That sense of movement included Jen’s lack of a fighting style.
“She’s not really a fighter, so it’s a fun physical vocabulary to come up with. She’s not aware of how long her limbs are,” Maslany explained. A 6-foot-7 double was on set to offer some insight into how a much taller woman might navigate a certain set, and “she was awesome,” Maslany said.
“The duality of [She-Hulk’s] two bodies, I find compelling. Because our culture is so fixated on women’s bodies whether aesthetically or politically,” she continued. “What we do in this show is touch on it through Jessica’s hilarious brain. It’s really deep even at the same time it’s goofy.”
According to Coiro, “the lightheartedness makes it deep.”
One aspect of that lighthearted approach is Jen’s ability to break the fourth wall and talk directly to the audience. Although it is only teased in the most recent trailer, Gao said, “if I had it my way, she’d be breaking the wall every other sentence.” Finding a good balance of fourth-wall-breaking and maintaining the program’s reality was tricky, but Gao noted it was the challenge writer and artist John Byrne faced when he first depicted Jen talking to the audience in the late 1980s/early 1990s Sensational She-Hulk comic book.

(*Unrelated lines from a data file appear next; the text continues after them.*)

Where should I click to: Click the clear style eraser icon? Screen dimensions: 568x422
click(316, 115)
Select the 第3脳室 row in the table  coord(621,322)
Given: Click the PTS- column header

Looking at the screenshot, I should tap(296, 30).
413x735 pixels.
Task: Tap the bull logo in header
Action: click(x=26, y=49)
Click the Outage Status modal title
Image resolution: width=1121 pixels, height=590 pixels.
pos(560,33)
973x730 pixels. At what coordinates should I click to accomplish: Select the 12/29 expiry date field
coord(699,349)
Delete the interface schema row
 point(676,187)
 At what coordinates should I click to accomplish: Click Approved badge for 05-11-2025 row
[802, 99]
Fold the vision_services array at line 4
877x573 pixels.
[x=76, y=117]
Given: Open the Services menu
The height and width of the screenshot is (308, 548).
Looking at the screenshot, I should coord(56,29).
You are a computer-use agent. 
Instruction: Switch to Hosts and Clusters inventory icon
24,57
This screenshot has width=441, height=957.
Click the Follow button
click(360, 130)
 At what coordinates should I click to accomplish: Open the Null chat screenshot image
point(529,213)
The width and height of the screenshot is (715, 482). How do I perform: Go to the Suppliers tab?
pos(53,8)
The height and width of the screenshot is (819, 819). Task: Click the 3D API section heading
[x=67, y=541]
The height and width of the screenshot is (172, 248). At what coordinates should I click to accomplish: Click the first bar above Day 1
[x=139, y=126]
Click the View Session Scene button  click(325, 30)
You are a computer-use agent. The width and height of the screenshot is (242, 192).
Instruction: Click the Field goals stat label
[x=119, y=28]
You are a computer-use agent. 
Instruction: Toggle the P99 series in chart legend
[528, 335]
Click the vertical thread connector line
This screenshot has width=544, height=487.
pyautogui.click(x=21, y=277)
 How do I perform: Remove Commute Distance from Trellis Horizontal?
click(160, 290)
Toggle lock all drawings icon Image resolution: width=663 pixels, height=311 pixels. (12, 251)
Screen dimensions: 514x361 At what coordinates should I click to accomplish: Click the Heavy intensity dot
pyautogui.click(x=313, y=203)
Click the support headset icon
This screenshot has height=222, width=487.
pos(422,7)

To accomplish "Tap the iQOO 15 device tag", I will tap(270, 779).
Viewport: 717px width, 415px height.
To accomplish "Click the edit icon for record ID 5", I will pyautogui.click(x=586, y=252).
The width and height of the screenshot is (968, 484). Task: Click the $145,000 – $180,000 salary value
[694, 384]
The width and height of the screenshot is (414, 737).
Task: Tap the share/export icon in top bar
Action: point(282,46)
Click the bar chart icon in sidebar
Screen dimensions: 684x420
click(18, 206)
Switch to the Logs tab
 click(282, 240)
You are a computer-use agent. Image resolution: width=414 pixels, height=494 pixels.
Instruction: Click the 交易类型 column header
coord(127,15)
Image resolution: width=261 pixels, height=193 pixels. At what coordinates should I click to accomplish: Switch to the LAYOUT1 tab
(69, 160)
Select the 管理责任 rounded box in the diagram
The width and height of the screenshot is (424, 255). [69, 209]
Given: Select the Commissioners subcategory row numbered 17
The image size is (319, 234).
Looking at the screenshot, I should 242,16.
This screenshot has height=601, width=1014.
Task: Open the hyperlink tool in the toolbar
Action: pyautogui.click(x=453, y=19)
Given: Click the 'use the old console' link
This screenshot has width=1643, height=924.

“The show is very meta and self-aware the same way the Byrne run was self-aware, but it’s not overpowering,” she said.
(Photo by Patrick Harbron/Netflix)
And how did Charlie Cox fit into that meta and self-aware milieu?
“Our tone is so different, and to see Charlie work in that tone is incredible,” Maslany said.
“It has the vibe of an old Howard Hawks movie,” Gao teased.